*Data provided*
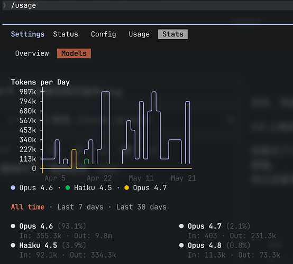Screen dimensions: 293x264
Task: Click the prompt chevron before /usage
Action: [x=4, y=5]
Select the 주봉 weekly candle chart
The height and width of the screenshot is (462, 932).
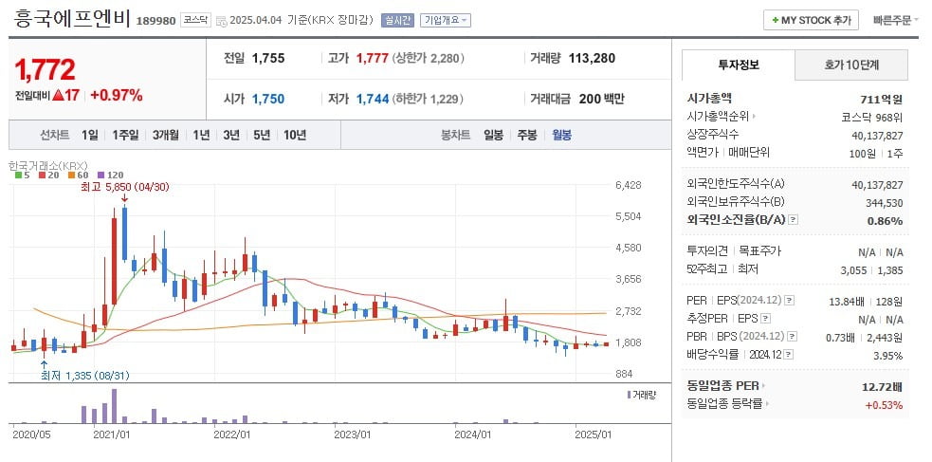[x=526, y=135]
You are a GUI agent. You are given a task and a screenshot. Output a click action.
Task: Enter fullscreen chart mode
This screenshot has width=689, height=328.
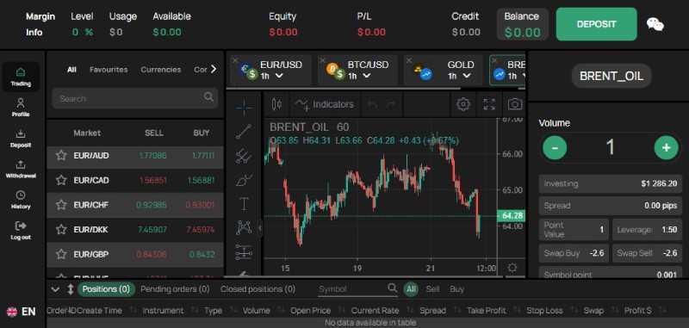click(489, 104)
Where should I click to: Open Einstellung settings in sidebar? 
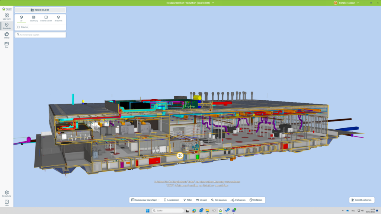7,194
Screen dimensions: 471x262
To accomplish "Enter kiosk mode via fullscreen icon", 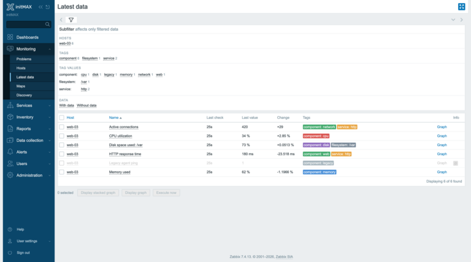I will point(461,7).
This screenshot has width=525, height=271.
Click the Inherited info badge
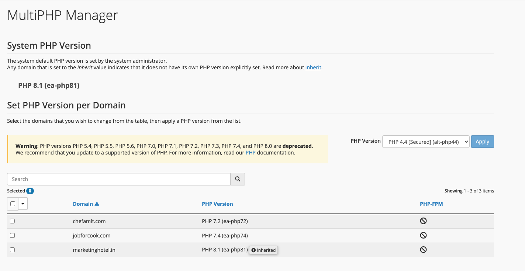tap(263, 250)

*Assignment*
Say how many lines of the data hold the string "chart", with no other words in your reply.

*Response for this exercise*
2